- Texto citado
☆ ☆ ☆
Na escola, as manifestações das animosidades sociais aparecem de várias formas: conflitos dentro da sala de aula, nas aulas de educação física e nas horas do recreio (brigas, queixas de ameaças verbais ou “simbólicas, “desinteresse e resistência” em relação ao conhecimento historicamente construído, entre outros). Essa constatação nos demonstrou o quanto às crianças com as quais trabalhamos, necessitam serem mais atendidas afetivamente, além de fortalecer seus vínculos interpessoais e valorizar as demonstrações de afeto, cada vez menos freqüentes entre as pessoas.
Tem criança que o tempo em que ela passa na sala de aula, fica “catatonizada”, parece uma estátua, nem pisca, a não ser quando é “despertada” pela professora, e logo em seguida retorna ao seu “estado catatônico”, não respondendo às nossas provocações didáticas/pedagógicas.
O esboço do retrato das crianças que apresentam dificuldades em se apropriar do código ou que requerem maior tempo para se alfabetizarem com competência, é este, e parece que a organização da escola não atende mais a um número grande de crianças, que nos sinalizam a necessidade de as considerarmos como um todo. Afetividade, emoções, movimento e espaço físico se encontram num mesmo plano, e acredito na possibilidade de práticas que abordem idéias mais humanistas e que considerem essas questões no âmbito da sala de aula.
☆ ☆ ☆
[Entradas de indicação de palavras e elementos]

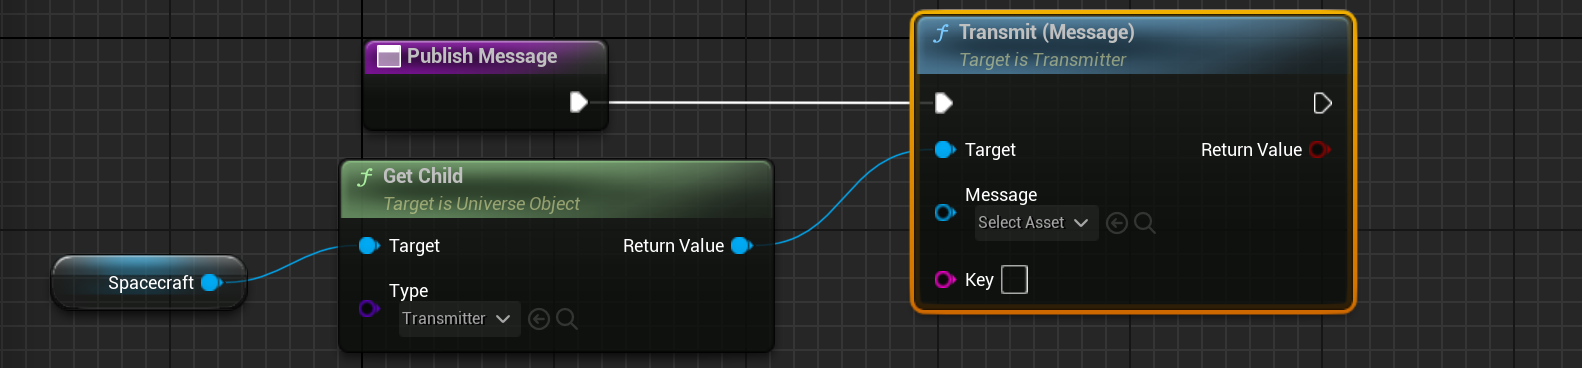Viewport: 1582px width, 368px height.
Task: Click the Transmit node exec output pin
Action: [x=1322, y=103]
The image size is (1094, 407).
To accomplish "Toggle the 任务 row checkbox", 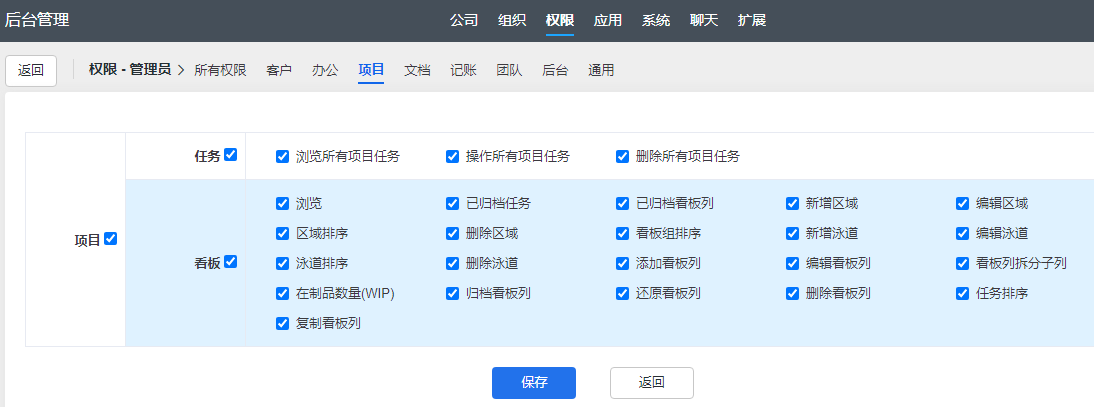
☆ ☆ ☆
- Enunciado da tarefa
Dê sequência ao texto sobre a afetividade e as dificuldades das crianças na escola, escrevendo o que viria logo depois da última frase.

- Resposta esperada
Com estas crianças, no processo de alfabetização a ruptura mais difícil de acontecer, é quando elas começam a associar fonema/grafema, relacionando escrita a referente e acreditando que basta apenas uma letra para cada som que elas falam. No momento em que percebem que o adulto ou colega mais capaz, não consegue ler o que elas escrevem, ou que a professora problematiza sua escrita, em conflito, se recusam terminantemente a escrever e demoram mais para se alfabetizarem, diferente daquelas que aceitam as provocações e desafios da professora e vão se apropriando do ler e escrever conforme as expectativas dos pais e da escola.

REEDUCAÇÃO DO OLHAR
O que fazer a partir daquilo que estávamos vendo, de modo que nossas crianças superassem o fracasso, se apropriassem e soubessem fazer uso do ler e escrever? Essa pergunta inquietava a todas nós, do grupo de estudo, e tem se tornado uma idéia fixa no sentido de encontrarmos respostas que nos ajudem a superar as limitações sentidas. Essa polêmica nos desafiava. Reconhecendo que teoria e prática compõem uma relação dialógica e dialética, nos movimentamos no sentido de dialogar com pesquisadores que nos ajudassem a compreender o compreender dos/das nossos/as alunos/as, uma vez que queríamos contribuir com a inclusão real e de fato.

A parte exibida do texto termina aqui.